● **THE TASK**
Below is some data. Retype exactly the lines starting at the one with "City (41, 1840)" and ending at the one with "[Follow on Facebook] (58, 1378)".

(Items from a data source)
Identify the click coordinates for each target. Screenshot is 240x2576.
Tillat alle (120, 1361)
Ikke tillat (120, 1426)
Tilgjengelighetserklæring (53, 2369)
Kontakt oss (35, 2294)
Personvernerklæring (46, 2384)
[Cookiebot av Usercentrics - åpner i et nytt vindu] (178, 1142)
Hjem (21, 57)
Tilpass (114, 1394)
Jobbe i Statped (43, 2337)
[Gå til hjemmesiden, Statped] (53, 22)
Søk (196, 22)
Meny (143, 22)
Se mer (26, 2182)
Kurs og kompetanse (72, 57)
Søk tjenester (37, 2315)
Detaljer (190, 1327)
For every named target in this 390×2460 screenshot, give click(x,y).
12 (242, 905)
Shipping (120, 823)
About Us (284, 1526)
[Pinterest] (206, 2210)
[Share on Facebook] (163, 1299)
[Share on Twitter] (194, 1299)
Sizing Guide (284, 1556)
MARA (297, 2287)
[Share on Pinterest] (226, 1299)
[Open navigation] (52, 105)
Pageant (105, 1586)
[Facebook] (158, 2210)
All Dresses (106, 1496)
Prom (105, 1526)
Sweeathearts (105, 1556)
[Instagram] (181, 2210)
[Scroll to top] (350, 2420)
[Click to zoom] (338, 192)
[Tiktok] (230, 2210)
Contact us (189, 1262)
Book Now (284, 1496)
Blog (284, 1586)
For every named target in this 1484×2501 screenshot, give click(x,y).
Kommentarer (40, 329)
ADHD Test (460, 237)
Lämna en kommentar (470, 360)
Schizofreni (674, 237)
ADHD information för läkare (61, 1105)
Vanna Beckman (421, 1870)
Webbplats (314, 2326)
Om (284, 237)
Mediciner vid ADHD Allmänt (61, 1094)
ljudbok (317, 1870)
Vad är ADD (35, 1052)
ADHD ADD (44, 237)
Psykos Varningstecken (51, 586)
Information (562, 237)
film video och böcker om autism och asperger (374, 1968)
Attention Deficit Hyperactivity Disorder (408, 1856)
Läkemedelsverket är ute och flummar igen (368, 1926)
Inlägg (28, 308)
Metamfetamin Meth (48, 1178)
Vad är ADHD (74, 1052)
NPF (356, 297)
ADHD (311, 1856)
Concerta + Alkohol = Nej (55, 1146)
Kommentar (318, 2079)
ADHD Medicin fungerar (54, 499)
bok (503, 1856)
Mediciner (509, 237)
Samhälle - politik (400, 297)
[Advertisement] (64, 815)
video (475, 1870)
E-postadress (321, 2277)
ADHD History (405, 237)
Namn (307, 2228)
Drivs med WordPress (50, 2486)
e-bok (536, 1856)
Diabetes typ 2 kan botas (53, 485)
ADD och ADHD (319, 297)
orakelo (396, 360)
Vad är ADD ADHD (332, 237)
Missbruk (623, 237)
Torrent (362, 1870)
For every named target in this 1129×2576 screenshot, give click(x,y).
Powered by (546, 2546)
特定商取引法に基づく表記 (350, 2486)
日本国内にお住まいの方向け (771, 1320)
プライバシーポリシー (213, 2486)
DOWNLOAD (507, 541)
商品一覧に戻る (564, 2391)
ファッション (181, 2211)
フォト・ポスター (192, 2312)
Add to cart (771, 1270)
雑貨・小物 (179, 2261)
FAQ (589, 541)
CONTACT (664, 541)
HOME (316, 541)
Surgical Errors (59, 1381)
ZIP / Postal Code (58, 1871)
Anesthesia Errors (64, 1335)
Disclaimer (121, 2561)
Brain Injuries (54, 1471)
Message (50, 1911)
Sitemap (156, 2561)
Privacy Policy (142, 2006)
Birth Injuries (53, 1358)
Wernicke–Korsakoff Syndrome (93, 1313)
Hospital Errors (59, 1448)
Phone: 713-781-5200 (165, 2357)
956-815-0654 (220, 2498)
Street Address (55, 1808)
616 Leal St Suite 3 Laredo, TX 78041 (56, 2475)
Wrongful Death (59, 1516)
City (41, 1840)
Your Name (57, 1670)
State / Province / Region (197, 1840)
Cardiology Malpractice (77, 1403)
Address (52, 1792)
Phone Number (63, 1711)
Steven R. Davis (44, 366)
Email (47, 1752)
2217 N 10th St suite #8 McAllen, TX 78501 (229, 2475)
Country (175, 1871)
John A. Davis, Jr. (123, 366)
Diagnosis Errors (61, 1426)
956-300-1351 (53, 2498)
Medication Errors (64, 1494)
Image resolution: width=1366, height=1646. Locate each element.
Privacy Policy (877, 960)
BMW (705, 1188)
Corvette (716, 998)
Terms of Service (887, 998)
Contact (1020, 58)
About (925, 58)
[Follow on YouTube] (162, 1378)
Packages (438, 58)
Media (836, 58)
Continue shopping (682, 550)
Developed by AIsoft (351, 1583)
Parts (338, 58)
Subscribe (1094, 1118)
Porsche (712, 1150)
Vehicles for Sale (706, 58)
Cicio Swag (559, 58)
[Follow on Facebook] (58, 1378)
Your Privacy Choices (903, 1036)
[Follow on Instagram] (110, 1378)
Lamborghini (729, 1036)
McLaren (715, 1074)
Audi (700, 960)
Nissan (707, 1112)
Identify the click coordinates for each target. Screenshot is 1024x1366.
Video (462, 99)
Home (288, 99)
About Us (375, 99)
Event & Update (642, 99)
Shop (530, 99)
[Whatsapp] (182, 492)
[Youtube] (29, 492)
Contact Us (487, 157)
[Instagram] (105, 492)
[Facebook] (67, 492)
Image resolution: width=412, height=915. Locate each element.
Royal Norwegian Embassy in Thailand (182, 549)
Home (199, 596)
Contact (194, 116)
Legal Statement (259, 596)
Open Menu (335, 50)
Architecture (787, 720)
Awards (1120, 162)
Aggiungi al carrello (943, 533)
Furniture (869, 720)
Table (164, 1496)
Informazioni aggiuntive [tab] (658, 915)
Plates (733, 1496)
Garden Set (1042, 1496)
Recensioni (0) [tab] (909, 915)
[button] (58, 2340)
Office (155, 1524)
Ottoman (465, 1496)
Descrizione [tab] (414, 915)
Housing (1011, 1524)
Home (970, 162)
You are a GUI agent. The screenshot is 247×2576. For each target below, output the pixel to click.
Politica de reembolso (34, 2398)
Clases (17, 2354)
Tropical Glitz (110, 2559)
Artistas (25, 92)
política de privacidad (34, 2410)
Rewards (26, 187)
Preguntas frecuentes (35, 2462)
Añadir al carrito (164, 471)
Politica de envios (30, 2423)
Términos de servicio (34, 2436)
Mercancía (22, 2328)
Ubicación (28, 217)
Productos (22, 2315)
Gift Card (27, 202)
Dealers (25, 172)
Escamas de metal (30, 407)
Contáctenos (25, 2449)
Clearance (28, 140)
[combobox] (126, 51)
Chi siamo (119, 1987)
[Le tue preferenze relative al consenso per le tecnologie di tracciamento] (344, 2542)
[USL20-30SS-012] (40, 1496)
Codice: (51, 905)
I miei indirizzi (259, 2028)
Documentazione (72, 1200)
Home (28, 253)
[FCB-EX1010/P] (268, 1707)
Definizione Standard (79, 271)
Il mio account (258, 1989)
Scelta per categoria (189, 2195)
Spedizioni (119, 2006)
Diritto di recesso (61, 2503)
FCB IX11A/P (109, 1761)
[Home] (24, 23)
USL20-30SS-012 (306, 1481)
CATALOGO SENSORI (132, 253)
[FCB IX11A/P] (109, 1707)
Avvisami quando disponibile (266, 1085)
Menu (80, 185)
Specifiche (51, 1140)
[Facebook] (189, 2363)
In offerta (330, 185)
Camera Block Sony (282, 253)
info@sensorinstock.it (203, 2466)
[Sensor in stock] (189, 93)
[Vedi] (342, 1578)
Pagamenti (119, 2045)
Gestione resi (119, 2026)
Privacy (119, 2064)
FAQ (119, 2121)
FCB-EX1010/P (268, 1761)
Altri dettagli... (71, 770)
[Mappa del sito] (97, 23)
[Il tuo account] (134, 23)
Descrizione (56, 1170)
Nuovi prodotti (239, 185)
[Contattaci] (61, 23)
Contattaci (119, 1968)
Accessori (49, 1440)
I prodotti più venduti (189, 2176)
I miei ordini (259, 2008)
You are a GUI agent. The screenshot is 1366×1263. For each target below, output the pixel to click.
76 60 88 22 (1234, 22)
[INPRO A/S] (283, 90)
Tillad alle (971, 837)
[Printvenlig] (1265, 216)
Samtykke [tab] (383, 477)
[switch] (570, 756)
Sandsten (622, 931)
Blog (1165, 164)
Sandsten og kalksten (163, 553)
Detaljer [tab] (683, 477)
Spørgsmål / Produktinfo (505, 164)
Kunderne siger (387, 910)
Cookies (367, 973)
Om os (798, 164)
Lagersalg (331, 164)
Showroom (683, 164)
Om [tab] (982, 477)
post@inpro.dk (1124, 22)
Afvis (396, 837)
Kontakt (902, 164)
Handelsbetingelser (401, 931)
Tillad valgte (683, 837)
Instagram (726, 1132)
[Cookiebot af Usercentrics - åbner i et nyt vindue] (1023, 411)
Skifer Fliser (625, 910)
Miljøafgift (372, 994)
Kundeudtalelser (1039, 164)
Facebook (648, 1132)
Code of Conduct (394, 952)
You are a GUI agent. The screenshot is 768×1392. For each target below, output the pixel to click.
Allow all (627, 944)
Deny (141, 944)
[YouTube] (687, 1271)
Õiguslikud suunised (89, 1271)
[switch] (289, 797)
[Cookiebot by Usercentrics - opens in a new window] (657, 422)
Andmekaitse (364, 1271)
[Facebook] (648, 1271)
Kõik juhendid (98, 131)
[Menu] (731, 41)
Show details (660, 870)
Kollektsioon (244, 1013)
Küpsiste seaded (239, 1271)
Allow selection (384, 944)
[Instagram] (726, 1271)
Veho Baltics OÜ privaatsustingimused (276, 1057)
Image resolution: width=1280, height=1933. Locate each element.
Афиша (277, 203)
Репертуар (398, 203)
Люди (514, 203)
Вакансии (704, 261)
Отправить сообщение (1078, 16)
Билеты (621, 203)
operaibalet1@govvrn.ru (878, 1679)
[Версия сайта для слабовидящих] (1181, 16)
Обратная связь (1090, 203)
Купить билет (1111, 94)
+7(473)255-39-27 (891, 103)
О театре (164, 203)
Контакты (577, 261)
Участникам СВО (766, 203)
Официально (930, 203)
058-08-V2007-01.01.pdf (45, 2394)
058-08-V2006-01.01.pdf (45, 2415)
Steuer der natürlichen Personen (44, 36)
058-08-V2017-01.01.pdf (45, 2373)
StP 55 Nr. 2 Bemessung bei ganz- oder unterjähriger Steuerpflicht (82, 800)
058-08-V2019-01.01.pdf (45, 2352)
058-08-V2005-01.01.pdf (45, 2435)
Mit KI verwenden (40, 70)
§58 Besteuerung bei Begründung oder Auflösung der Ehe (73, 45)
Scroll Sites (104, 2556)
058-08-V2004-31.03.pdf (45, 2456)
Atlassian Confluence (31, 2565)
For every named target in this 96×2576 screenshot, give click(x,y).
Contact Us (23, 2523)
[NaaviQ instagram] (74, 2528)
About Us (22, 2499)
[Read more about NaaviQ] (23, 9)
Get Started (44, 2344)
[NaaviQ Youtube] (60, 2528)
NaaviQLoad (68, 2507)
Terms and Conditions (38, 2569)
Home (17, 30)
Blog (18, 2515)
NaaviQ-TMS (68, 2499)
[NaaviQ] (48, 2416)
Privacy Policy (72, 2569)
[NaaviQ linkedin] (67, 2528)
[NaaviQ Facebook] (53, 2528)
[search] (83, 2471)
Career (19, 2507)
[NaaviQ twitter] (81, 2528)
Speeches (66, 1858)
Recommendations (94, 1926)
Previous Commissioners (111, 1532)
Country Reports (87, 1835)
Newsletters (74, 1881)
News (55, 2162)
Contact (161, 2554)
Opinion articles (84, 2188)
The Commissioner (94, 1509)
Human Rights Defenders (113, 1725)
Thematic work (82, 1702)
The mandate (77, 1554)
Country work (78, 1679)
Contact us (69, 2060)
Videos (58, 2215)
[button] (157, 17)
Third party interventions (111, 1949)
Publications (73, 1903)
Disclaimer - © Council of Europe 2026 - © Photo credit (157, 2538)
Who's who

● **SOLUTION TO THIS EXERCISE**
City (41, 1840)
Your Name (57, 1670)
State / Province / Region (197, 1840)
Cardiology Malpractice (77, 1403)
Address (52, 1792)
Phone Number (63, 1711)
Steven R. Davis (44, 366)
Email (47, 1752)
2217 N 10th St suite #8 McAllen, TX 78501 (229, 2475)
Country (175, 1871)
John A. Davis, Jr. (123, 366)
Diagnosis Errors (61, 1426)
956-300-1351 (53, 2498)
Medication Errors (64, 1494)
Image resolution: width=1366, height=1646. Locate each element.
Privacy Policy (877, 960)
BMW (705, 1188)
Corvette (716, 998)
Terms of Service (887, 998)
Contact (1020, 58)
About (925, 58)
[Follow on YouTube] (162, 1378)
Packages (438, 58)
Media (836, 58)
Continue shopping (682, 550)
Developed by AIsoft (351, 1583)
Parts (338, 58)
Subscribe (1094, 1118)
Porsche (712, 1150)
Vehicles for Sale (706, 58)
Cicio Swag (559, 58)
[Follow on Facebook] (58, 1378)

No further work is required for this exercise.